L’enseignement en ligne ou MOOC, pour massive open online courses, constitue une révolution qui n’en est qu’à ses débuts mais peut aider à relever ces défis. Elle s’effectue en trois temps : la mise en ligne des cours magistraux des professeurs les plus réputés qui a commencé au MIT dès 2000 ; l’organisation de cursus complets et leur validation sur Internet ; la création d’universités en ligne dont les pionniers sont Coursera, qui propose à 3,8 millions d’étudiants situés dans 196 pays 380 cours issus de 80 universités, edX (50 cours de 27 institutions d’excellence) ou Udacity.
L’enseignement en ligne autorise un très large accès aux institutions et aux enseignements d’excellence pour un coût marginal par étudiant. L’inscription aux cours est gratuite ; seule l’inscription à l’examen est payante, mais pour un coût très modéré (de 30 à 50 dollars). La pédagogie est bouleversée par la réorganisation des cours en modules et leur production devant les caméras. Le professeur et la classe, loin de disparaître, voient leur rôle transformé. Le professeur n’est pas remplacé par un robot mais effectue la production et la transmission du savoir en amont. Les étudiants acquièrent les connaissances avant la classe virtuelle, qui devient un lieu de tutorat et d’interaction entre professeur et élèves. La flexibilité de l’organisation facilite l’ouverture à la recherche ou à l’entreprise, comme la formation permanente. En un mot, l’enseignement en ligne peut rompre avec le malthusianisme et l’inflation des coûts en réconciliant l’excellence des institutions et des formations avec une ouverture large de l’accès au savoir.

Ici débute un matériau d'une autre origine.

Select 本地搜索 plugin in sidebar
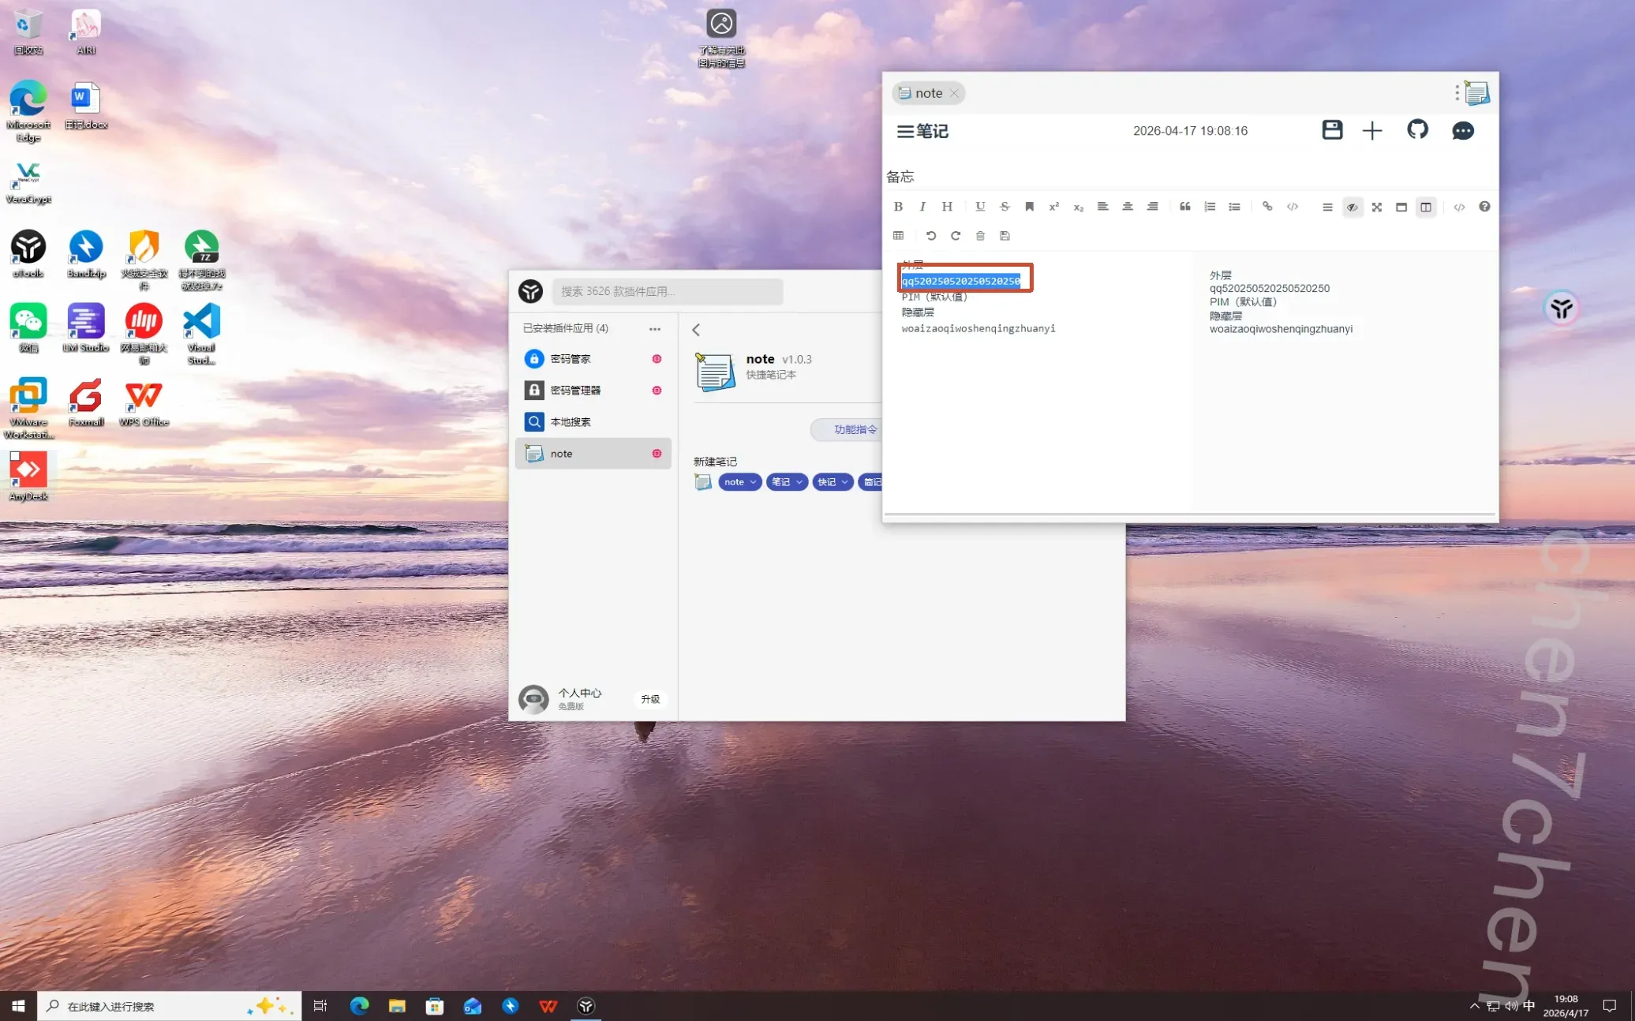 pos(571,422)
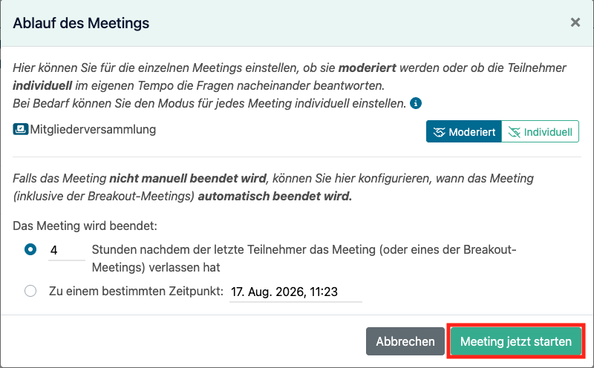Click the handshake icon in Moderiert button
This screenshot has height=368, width=594.
[439, 132]
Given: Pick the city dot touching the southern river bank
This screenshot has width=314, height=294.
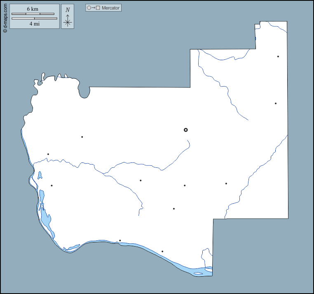Looking at the screenshot, I should (120, 240).
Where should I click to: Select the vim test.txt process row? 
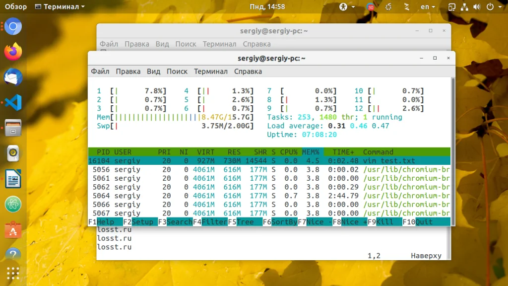tap(269, 161)
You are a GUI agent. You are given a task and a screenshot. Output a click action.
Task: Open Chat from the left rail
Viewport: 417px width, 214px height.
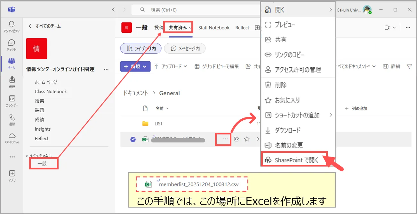point(12,45)
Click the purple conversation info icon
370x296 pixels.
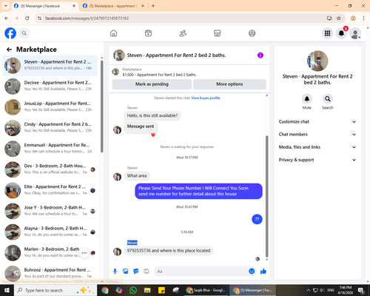260,56
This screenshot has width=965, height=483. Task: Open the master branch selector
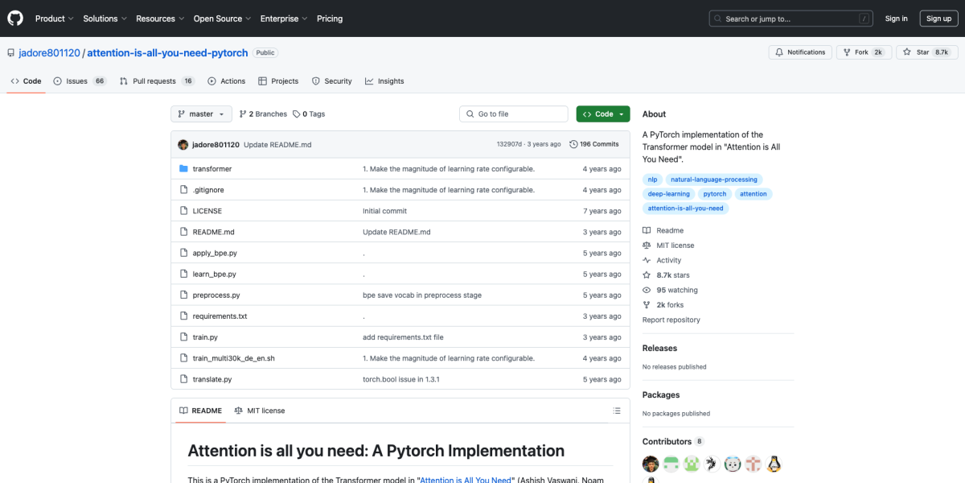pyautogui.click(x=200, y=114)
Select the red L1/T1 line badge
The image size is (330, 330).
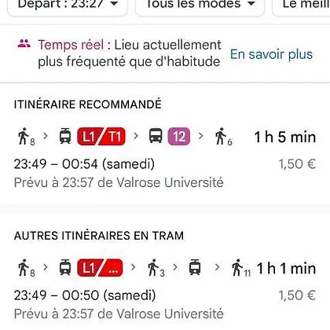click(x=101, y=137)
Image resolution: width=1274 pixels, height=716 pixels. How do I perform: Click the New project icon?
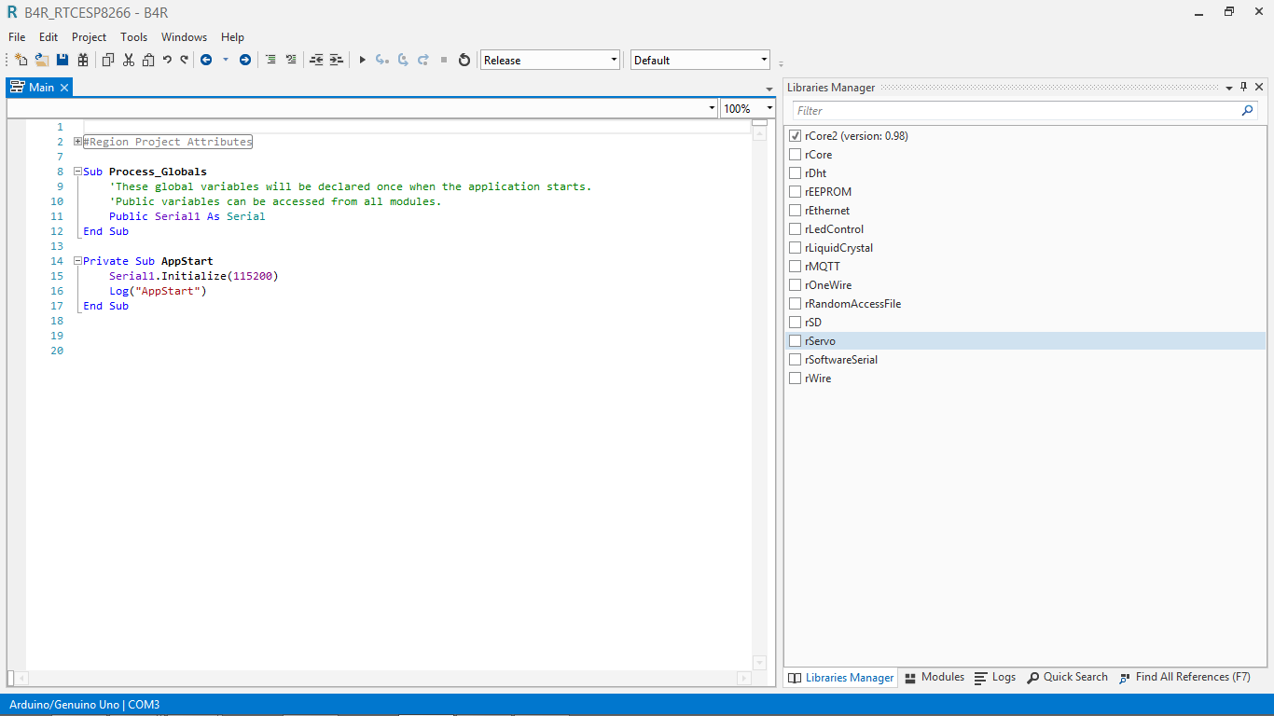coord(21,60)
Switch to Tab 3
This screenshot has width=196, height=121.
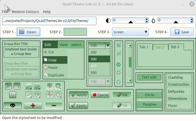[175, 47]
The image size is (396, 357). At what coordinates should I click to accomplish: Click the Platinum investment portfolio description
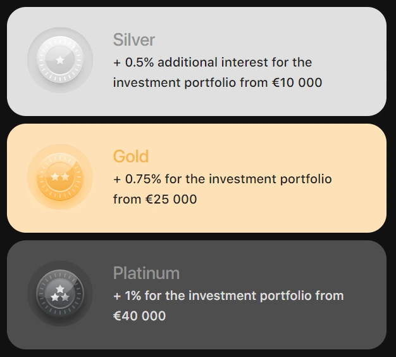click(x=228, y=306)
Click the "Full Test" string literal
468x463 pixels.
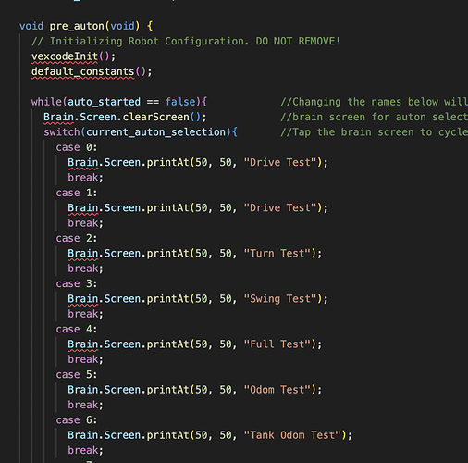pos(277,344)
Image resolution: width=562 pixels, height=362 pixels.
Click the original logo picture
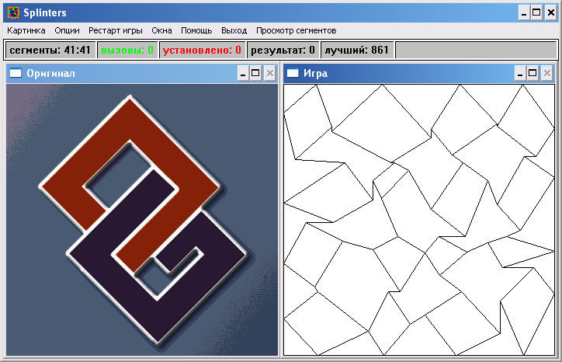[x=142, y=219]
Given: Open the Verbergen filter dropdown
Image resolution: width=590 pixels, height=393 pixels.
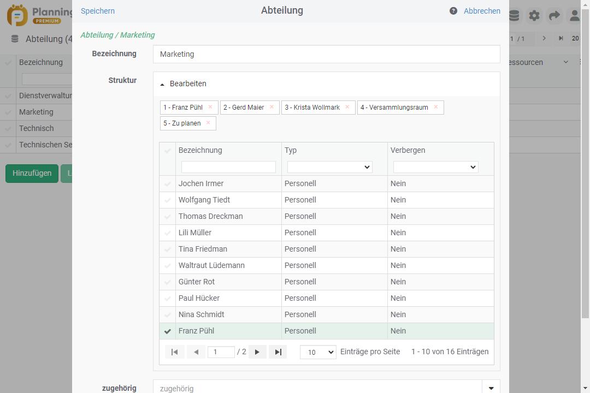Looking at the screenshot, I should 435,167.
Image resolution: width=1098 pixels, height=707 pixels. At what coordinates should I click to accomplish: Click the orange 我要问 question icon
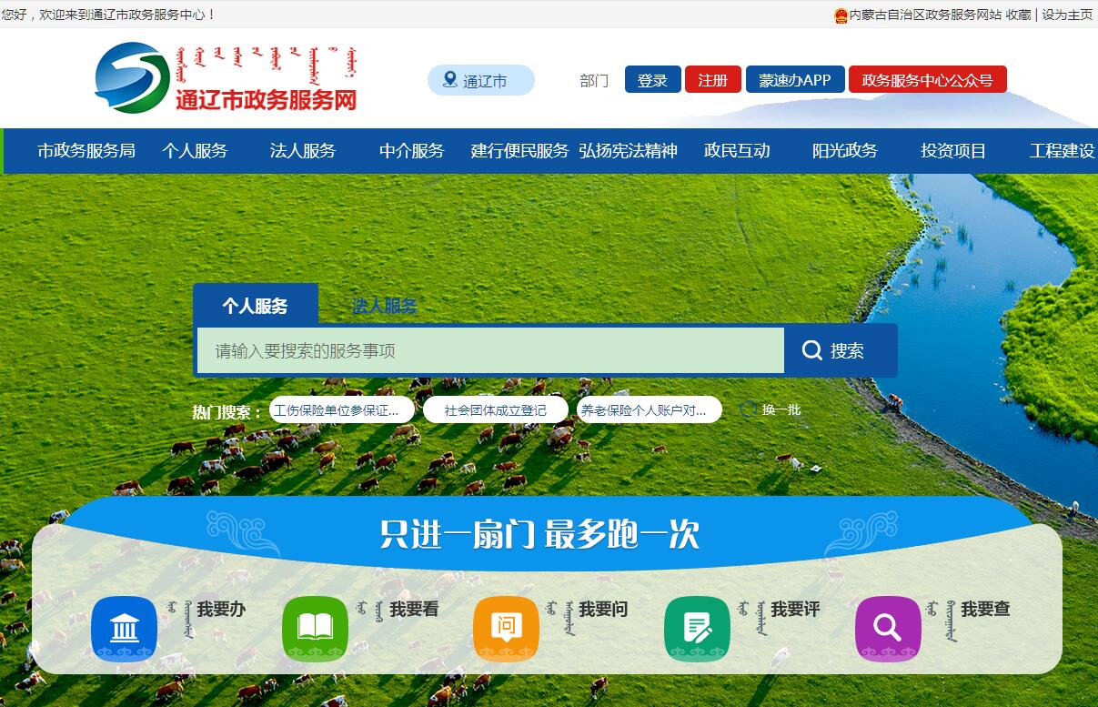point(506,628)
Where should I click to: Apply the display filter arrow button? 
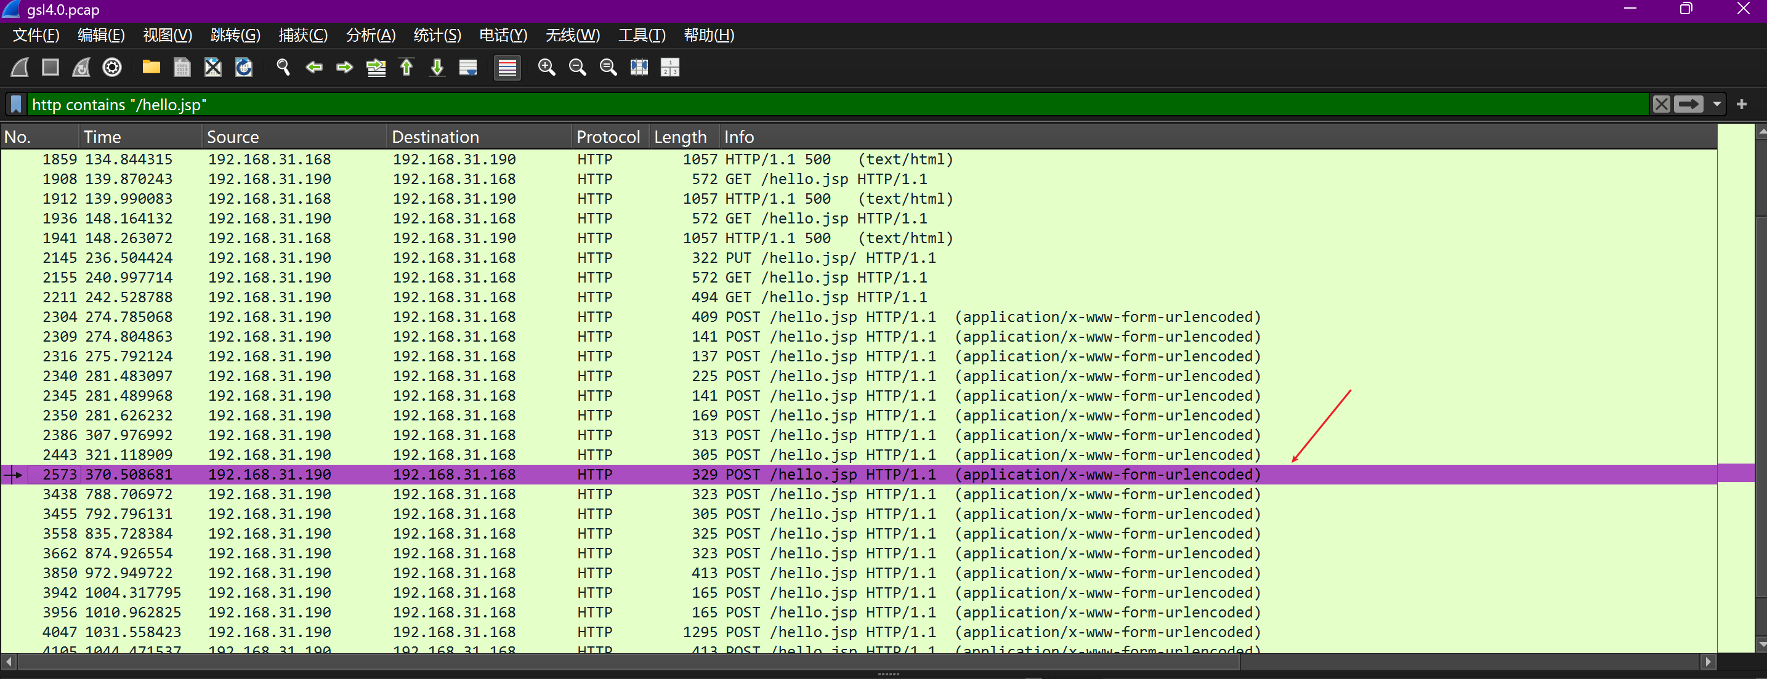click(x=1688, y=104)
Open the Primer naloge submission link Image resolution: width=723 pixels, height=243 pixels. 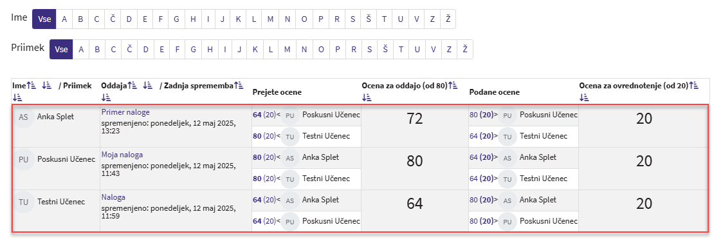[125, 112]
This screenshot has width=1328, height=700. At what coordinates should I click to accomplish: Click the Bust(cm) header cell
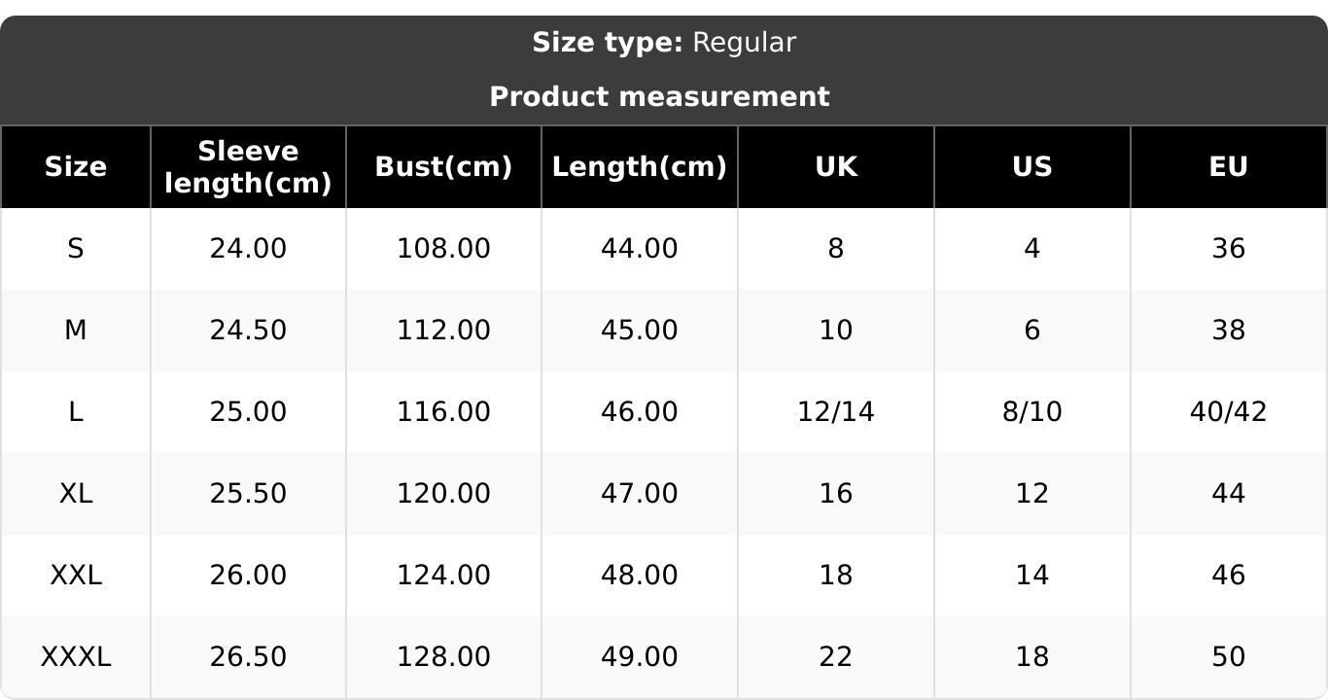[x=443, y=167]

Voilà pourquoi la France doit investir sans tarder dans un secteur d’avenir dont le chiffre d’affaires pourrait représenter 200 milliards de dollars à l’horizon de 2020. Notre pays dispose d’importants atouts pour ne pas en abandonner le monopole aux géants américains en gestation : des grandes écoles et des universités qui sont à la fois des pôles d’excellence et des marques reconnues mondialement ; un formidable réservoir de capital humain ; des sociétés de services informatiques dynamiques ; enfin, le français, troisième langue dans le monde, qui unit 220 millions de personnes aujourd’hui mais qui en unira plus de 800 millions en 2050. Il est donc grand temps de repenser l’enseignement supérieur comme un secteur productif à forte valeur ajoutée, intensif en technologie, tourné vers l’excellence et l’exportation.
Avec l’économie de la connaissance, l’éducation devient un droit fondamental de la personne humaine. L’Occident n’en a plus le monopole, mais peut continuer à jouer un rôle majeur dans l’universalisation de l’accès au savoir. La France, qui a subi en spectateur les grandes transformations de la mondialisation et de l’après-guerre froide, doit se positionner comme un acteur à part entière de la révolution de l’éducation en ligne.